The midbrain periaqueductal gray (PAG), particularly its ventrolateral column (vlPAG), is part of a key descending pathway that modulates nociception, fear and anxiety behaviours in both humans and rodents. It has been previously demonstrated that inhibitory GABAergic neurons within the vlPAG have a major role in this nociceptive modulation. However, the PAG contains a diverse range of neuronal subtypes and the contribution of different subtypes of inhibitory neurons to nociceptive control has not been investigated. Here, we employed a chemogenetic strategy in mice that express Cre- under the promotor for the glycine transporter 2 (GlyT2::cre) to modulate a novel group of glycinergic neurons within the vlPAG and then investigate their role in nociceptive control.

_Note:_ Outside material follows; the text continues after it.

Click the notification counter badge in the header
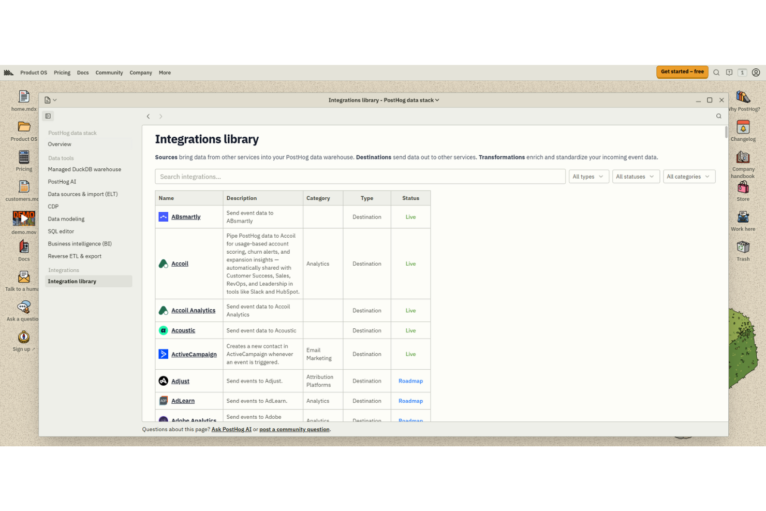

We show that activation of GlyT2-PAG neurons enhances cold and noxious heat responses and increases locomotor activity in both male and female mice. In contrast, inhibition of GlyT2-PAG neurons reduced nociceptive responses, while locomotor behaviours were unaffected. Our findings demonstrate that GlyT2 + neurons in the vlPAG modulate nociception and suggest that strategies targeting GlyT2-PAG neurons could be used to design novel analgesic therapies. Summary statement Neuronal circuits are composed of diverse collections of cell types, each with a distinct set of synaptic connections that determine their role in specific functions. One challenge in neuropharmacology is to design drugs that interact with the brain circuits required to have the desired therapeutic effect and limit their activity at nearby circuits, thus reducing side effects. The current study shows that a genetically identified subpopulation of GlyT2 + neurons that are concentrated in the vlPAG can bidirectionally modulate nociceptive responses and alter locomotion behaviours in mice. These findings provided novel insights into the organization of the nociceptive circuitry of the PAG and identify GlyT2-PAG neurons as a potential target for analgesic drug design.